Enjolras si avvicinò lentamente, una mano posata sul fianco: "Sei sobrio" constatò, notando che la bottiglia sul tavolo era praticamente piena.

"Sembri sorpreso" rispose ironico Grantaire.

"Sono sorpreso. Tu bevi sempre."

"Errore - ribatté Grantaire senza alzarsi, rimanendo mollemente appoggiato allo schienale della sua sedia, guardando l'altro dal basso - Bevo solo se non voglio pensare, o se non ho di meglio da fare."

"E ?"

"E ... questa sera sono stato troppo impegnato a guardare te, e a chiedermi perché sei rimasto per quasi due ore seduto laggiù a fissare il vuoto con aria persa."

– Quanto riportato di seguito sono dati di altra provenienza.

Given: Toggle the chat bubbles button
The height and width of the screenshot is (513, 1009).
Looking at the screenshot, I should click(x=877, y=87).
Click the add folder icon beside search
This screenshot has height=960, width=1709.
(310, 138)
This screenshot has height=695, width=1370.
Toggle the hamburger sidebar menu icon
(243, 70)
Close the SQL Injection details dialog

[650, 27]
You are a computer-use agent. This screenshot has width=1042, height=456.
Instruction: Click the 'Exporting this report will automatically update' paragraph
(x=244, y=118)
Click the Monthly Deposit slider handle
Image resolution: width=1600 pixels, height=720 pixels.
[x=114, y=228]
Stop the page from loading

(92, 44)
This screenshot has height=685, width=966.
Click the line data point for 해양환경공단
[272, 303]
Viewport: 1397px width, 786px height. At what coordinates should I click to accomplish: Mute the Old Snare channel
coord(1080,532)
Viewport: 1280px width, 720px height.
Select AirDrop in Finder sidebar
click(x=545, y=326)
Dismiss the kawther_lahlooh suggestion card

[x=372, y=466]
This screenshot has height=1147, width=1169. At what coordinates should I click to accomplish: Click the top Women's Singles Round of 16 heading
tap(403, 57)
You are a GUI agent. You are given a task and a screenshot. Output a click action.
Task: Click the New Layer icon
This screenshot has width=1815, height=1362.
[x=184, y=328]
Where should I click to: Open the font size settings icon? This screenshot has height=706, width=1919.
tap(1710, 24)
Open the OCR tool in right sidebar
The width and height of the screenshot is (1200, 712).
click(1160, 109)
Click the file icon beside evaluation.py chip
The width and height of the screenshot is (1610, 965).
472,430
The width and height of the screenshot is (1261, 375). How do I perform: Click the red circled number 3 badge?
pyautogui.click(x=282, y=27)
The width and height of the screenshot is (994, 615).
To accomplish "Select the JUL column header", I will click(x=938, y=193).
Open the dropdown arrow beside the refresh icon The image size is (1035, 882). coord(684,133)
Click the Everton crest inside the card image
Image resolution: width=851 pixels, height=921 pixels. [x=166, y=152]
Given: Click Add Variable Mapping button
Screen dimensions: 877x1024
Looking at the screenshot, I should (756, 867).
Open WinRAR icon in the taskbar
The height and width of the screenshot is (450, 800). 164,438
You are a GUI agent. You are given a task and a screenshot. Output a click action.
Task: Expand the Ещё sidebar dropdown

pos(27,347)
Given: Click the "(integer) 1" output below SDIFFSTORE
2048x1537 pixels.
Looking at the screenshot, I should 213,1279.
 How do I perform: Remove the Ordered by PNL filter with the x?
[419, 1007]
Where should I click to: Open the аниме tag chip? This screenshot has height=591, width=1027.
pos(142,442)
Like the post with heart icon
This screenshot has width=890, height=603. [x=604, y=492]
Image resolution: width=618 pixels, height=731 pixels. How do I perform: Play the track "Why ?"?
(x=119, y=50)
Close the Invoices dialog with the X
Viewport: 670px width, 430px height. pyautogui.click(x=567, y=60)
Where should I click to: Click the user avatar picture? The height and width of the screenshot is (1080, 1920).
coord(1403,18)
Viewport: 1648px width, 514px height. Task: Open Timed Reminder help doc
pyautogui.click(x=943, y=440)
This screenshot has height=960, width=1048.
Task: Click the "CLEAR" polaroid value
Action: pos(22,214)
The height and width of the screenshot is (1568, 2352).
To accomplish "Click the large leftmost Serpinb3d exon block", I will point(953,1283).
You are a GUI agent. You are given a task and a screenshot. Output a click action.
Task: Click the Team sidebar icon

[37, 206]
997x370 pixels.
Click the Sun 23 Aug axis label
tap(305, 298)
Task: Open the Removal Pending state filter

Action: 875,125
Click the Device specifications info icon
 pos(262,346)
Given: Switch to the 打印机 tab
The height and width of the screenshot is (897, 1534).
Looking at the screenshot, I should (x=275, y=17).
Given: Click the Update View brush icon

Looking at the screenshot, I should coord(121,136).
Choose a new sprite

Un insieme indecifrabile di emozioni prese vita sul volto di Enjolras: "Non é niente, e non sono affari tuoi in ogni caso."

Fu a quel punto che Grantaire scattò in piedi, corpo e viso protesi verso di lui: "No, certo, non é mai niente. Stupido io a pensare per un istante che il grande Enjolras, il marmoreo amante della libertà, dio sceso in terra per illuminare le vuote esistenze di noi poveri cristi, abbia avuto un attimo di dubbio, che avesse bisogno di qualcuno con cui parlare. Apollo non tentenna, non esita, non teme, non ha bisogno di niente e nessuno."

Il viso sempre serio e composto di Enjolras venne per un istante trasfigurato dall'ira: "E va bene! Sono preoccupato al punto di star perdendo il sonno! Contento ora?" sbottò. E subito si passò una mano sul volto, come pentendosi di aver perso la calma.

"Perché fai sempre così? - chiese Grantaire, improvvisamente triste - Perché ti nascondi dietro la tua corazza infallibile e spingi sempre tutto lontano? Non permetti a nessuno di avvicinarsi, non permetti a me di avvicinarmi" precisò con una nota di amarezza.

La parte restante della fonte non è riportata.